Some of our little people with autism, and some big ones, too, have sensory sensitivities that can get in the way of all the Christmas fun you are planning this year. With just a little extra effort you can ensure your Christmas party games and get-togethers are suitable for all of your guests.
Children and adults on the autism spectrum can often have a difficult time regulating all the input from their surroundings. Bright flashing lights and decorations can sometimes take some effort to manage. Give your guests time to take it all in and be patient and understanding if some of your guests simply can’t settle in. Offer a quiet and safe place for the parent and child to go to get settled back down. If the party becomes far too much it is often a nice idea to have a to-go bag with a few party treats to send along if your guest has to leave.
Christmas party games are usually a great idea. However, sometimes children on the spectrum struggle with something called Theory of Mind. This means that they have a hard time understanding that others might have feelings or desires outside of their own. This can make party games a little tricky if a child is having a hard time understanding why he can’t always win. Again, show patience and understand that this behavior is not the action of a spoiled child but of one whose brain will not allow him to understand the motivations of others.

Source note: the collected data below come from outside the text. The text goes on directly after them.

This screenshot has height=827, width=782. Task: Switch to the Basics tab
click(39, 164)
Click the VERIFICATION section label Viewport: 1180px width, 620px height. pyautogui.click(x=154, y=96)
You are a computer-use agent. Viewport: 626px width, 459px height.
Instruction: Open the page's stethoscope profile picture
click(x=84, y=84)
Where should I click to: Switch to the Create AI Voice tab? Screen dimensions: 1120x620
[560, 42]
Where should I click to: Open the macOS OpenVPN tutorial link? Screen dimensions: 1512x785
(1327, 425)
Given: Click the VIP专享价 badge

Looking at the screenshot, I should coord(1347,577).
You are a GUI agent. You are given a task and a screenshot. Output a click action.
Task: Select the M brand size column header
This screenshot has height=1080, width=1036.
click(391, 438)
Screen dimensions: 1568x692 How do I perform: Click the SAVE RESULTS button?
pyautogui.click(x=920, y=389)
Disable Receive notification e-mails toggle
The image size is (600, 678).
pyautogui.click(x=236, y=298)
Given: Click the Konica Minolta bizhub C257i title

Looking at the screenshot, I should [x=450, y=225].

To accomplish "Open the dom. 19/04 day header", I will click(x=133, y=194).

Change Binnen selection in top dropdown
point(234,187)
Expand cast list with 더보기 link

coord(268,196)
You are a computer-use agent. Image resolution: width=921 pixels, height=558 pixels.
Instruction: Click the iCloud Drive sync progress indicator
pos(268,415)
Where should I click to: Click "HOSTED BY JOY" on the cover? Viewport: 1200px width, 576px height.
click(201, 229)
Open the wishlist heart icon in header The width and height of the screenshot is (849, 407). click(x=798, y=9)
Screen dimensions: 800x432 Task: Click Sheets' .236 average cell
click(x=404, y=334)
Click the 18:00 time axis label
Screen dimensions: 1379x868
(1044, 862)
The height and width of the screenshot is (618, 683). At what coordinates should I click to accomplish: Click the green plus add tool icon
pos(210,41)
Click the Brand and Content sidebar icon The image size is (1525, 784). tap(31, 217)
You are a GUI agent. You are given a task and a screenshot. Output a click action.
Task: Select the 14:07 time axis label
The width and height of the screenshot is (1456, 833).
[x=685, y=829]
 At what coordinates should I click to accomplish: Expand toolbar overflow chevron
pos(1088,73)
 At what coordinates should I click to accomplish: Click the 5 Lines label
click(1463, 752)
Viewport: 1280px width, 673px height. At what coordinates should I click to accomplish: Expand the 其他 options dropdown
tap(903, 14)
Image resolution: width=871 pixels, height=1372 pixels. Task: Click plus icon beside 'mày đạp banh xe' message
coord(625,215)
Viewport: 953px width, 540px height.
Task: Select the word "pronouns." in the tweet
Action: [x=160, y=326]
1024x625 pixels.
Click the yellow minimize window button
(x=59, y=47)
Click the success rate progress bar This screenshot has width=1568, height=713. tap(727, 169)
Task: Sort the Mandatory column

Christmas party food is the best, isn’t it? All those decadent desserts and sweet treats can be a dream come true for many kids but for someone on the spectrum those foods can be offensive by smell, taste or even color. Families with children with autism often deal with this by packing their own food for parties but please take note that a Christmas spread that might seem beautiful to you can cause some pretty
adverse reactions from children with autism.
It’s the season of giving and you might be organizing a Yankee exchange or a presents swap of some sort at your Christmas party. Sometimes that old ‘theory of mind’ stuff can get in the way here, too. A child may not understand why she cannot have the toy she chooses. She may also begin to perseverate on a particular toy which can lead to some pretty difficult situations among children. Sometimes choosing the same gift for all guests can help with this issue but if that is not possible you can allow the parent some time to re-direct the child and help them understand.
The Big Man Himself
If the big guy is going to make an appearance at your party you may have one of three common reactions from children on the spectrum; complete indifference, utter fear or an inability to stay away. All of these reactions can seem inappropriate to some but trust that Santa will understand no matter what happens. Some children come to Santa in their own way and he is just fine with that.
Your Christmas party can be great fun for all involved if you take just a little time to understand that some of your guests might have needs a little different than your own.